As I'm sure you know, it's rarely wise to make wide-sweeping decisions on things. We need to look at them individually. And this is nowhere more true than in our health decisions, especially as health is something that gradually improves or gradually decays.
If we cut out many things from our diet at once or added many things at once, and now feel worse three months down the road — we don't now know what caused this. Too much time has passed with too many changes made.
When we look at diets and new “systems” from the standpoint of the “broad idea” we don't see 95% of what these diets are or do.
We have Carnivore — all meats, and Vegan — all vegetables.
But the thing is… we don't need "meats" and we don't need "vegetables".
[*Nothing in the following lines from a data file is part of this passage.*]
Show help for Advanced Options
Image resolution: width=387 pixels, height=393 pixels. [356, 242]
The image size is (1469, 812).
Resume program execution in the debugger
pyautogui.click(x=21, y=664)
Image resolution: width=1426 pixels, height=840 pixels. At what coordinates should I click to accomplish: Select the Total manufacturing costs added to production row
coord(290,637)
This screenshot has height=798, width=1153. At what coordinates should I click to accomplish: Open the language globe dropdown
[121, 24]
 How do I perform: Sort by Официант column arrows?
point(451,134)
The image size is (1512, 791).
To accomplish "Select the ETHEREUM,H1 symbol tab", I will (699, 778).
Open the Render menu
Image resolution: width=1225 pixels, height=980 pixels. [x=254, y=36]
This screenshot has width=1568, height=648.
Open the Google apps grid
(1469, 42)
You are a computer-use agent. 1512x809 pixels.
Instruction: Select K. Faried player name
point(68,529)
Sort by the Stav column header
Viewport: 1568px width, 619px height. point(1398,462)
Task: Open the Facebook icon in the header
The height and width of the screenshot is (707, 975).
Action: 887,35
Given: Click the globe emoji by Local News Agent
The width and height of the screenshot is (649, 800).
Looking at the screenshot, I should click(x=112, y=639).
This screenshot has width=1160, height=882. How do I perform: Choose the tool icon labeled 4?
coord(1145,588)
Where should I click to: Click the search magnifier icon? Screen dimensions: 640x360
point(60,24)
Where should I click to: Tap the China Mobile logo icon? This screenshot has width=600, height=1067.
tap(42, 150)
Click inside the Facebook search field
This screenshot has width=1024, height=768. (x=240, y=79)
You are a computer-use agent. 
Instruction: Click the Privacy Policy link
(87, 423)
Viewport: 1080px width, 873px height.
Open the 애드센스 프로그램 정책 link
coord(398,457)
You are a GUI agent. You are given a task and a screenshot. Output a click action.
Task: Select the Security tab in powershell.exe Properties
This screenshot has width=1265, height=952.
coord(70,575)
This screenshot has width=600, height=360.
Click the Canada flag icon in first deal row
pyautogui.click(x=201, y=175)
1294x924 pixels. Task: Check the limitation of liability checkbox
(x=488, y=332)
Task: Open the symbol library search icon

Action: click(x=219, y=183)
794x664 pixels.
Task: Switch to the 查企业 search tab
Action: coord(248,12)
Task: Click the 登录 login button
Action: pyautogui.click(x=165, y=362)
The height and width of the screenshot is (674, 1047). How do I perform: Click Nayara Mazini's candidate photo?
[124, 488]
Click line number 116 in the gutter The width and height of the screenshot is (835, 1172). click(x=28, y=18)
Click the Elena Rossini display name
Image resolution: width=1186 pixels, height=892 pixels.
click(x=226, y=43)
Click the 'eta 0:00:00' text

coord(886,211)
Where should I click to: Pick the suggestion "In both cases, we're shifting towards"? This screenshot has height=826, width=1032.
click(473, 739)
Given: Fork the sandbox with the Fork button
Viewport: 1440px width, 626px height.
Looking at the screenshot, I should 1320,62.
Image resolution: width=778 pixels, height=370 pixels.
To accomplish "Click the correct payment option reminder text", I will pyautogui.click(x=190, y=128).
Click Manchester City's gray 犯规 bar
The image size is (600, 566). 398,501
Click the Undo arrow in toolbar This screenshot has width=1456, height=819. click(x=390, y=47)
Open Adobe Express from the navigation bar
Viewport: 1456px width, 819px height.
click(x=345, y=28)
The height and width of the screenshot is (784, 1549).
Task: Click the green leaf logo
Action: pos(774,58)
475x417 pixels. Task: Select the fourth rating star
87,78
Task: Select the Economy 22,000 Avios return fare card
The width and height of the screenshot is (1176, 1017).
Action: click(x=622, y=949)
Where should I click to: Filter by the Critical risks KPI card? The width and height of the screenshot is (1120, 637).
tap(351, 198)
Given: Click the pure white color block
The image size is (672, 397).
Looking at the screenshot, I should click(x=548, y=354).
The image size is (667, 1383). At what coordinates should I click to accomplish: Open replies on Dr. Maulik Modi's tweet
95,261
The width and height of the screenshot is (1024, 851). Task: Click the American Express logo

We need the nutrients that are in these foods and different meats and different vegetables contain different nutrients and in different amounts.
There are many reasons people switch to veganism or carnivore, some personal and some health.
And some do very well on each and some not. And I am surely not going to tell you you’re wrong or bad for your personal choices, I just care that you’re healthy and doing well.
But let's look deeper here. Say someone has high inflammation and they've been told to go vegan to address this. Maybe the inflammation goes away and maybe it doesn't.
But not everything is being evaluated here. What exactly was causing the inflammation? Not every single meat. Maybe it was from high Omega 6/low Omega 3 meats, or poor protein digestion, or trans fats, or maybe specific foods that affected that person.
It also could have been toxins in the water, intestinal bacteria, or a host of other things.
If removing all meats removed exactly what was causing the inflammation, then it will help the inflammation. If it didn’t, then it won't.
So the real solution here is to find what exactly is causing the inflammation and then remove that.
Because even more, while the exact cause may have been removed in the removal of all meats, we most likely also removed other sources of needed protein, fats, vitamins, and minerals which, if not replaced, will now lead to new problems down the road.
If this was a personal choice then we would just need to ensure that in our new vegan diet each of the necessary nutrients that our body needs are taken into account so we can maintain full health. And that would take looking at the nutrients our bodies need — all of them — and then finding which vegan foods we would need to eat to supply these.
And some people do very well on vegan diets.
The same goes for Carnivore. We need to first look at why we want to go carnivore? Are we just not getting enough protein and healthy fats? Okay, so eat more meat, but why cut out the vegetables that contain nutrients and fiber not found in meats and which are necessary for healthy meat digestion, cell function, and hormonal balance?
These broad, sweeping changes often just replace one problem with another. But in health, we often don't see the new problem until well down the road. And at that point, it gets very hard to determine exactly what caused it.
Food, supplements, and diet cannot be looked at as sweeping one-action things.
Ask any pro bodybuilder, personal trainer, doctor, or nutritionist and they'll tell you there is no one system that works 100% for everyone.
Each body is different. And while information can be used to make decisions, it needs to be applied individually to individual people based on a full look at their bodies and what their body is deficient in exactly.
My personal philosophy is that people should be able to think for themselves and that when given full information or access to it they very often can do so. This article is less informational and more geared toward pointing out how to look at the information.
And I hope it helps.
Because no matter who makes a decision for our health or gives us advice… only we are the ones who will be living with the benefits or consequences of that decision.
So we should have some say in the making of the decision and an understanding of why that decision was made.